■ **Goal of the exercise**:
Can you duplicate the part of the passage below about leaving a corporate job, starting at the words "So why would" and stopping after "hawed over accepting.", with every word unchanged?

■ **Given passage**:
So why would I quit a job that paid well, offered good benefits, and leave behind family and friends to move across the country and return to school? And why would Dave support, even encourage these actions?
Simply, to escape the developing corporate dustbowl. I worked for DuPont, headquartered in Wilmington, DE for over 7 years. My time there was eye-opening and I got an eyeful of corporate culture. (One of the funniest moments – HR telling me to give them the exact date my maternity leave would start. Sure. Easy.) My frustrations grew, but when the opportunity to enroll in the UC Davis Master Brewers Program arrived a year early, I hemmed and hawed over accepting.
Dave asked a poignant question: ‘You are miserable there. How are you going to feel spending the next year working there, knowing you passed on a chance to leave?’ So I accepted and we started to make preparations to leave. Right after we went to Firefly and took 3 weeks to travel the country in 2015.

■ **Data section**:
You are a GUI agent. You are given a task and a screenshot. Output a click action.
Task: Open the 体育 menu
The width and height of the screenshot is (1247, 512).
...
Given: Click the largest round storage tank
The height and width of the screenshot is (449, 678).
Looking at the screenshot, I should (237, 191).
==
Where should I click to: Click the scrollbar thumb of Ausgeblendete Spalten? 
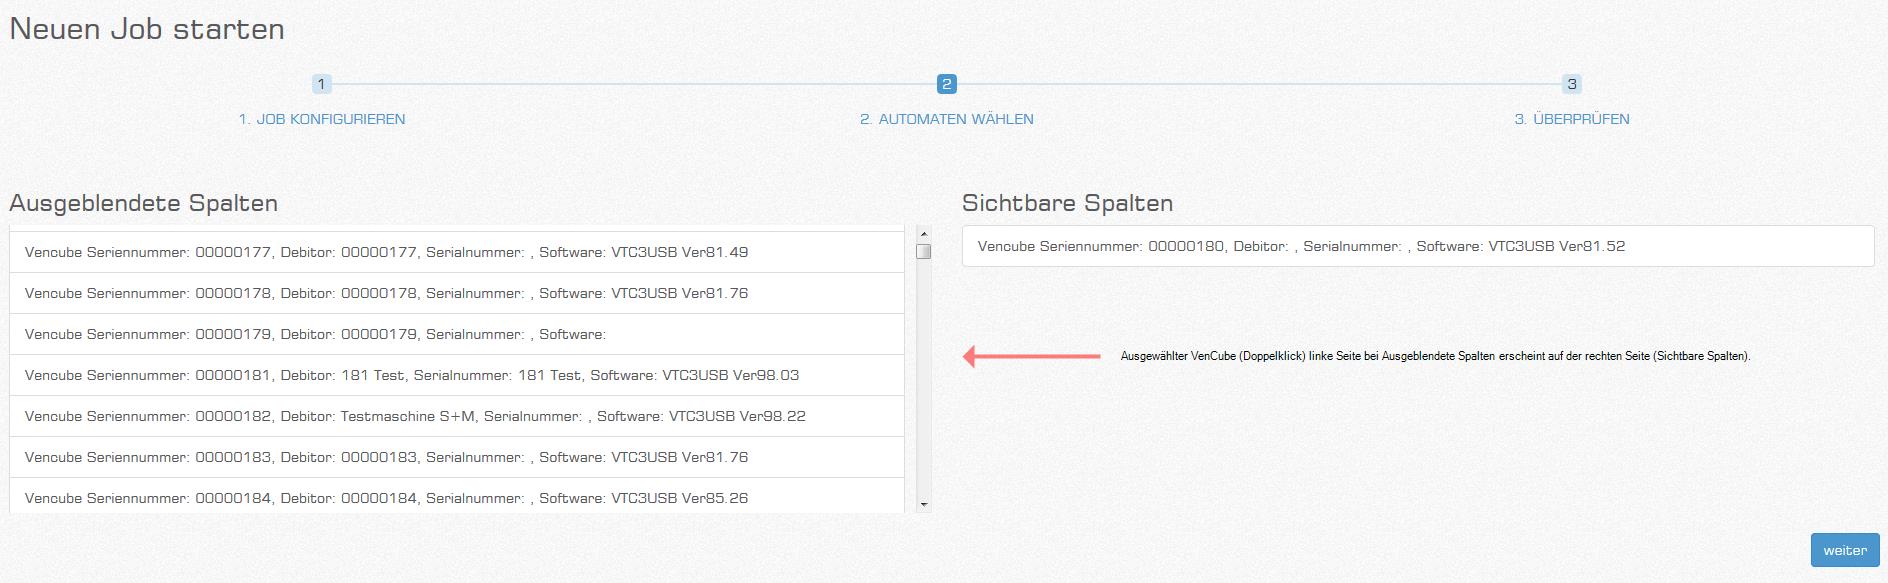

■ **Response for this exercise**:
So why would I quit a job that paid well, offered good benefits, and leave behind family and friends to move across the country and return to school? And why would Dave support, even encourage these actions?
Simply, to escape the developing corporate dustbowl. I worked for DuPont, headquartered in Wilmington, DE for over 7 years. My time there was eye-opening and I got an eyeful of corporate culture. (One of the funniest moments – HR telling me to give them the exact date my maternity leave would start. Sure. Easy.) My frustrations grew, but when the opportunity to enroll in the UC Davis Master Brewers Program arrived a year early, I hemmed and hawed over accepting.